> Problem to solve
All that is wanted is a word-for-word copy of the line with "前へ (139, 1277)" and every line after it in the data below.

> Dataset entries
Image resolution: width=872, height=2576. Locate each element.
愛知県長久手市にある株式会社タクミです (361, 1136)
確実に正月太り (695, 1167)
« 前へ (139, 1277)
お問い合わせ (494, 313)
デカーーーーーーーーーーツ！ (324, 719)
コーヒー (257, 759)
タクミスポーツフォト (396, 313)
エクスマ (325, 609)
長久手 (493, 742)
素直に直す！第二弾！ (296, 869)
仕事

> Finished exercise
« 前へ (139, 1277)
お問い合わせ (494, 313)
デカーーーーーーーーーーツ！ (324, 719)
コーヒー (257, 759)
タクミスポーツフォト (396, 313)
エクスマ (325, 609)
長久手 (493, 742)
素直に直す！第二弾！ (296, 869)
仕事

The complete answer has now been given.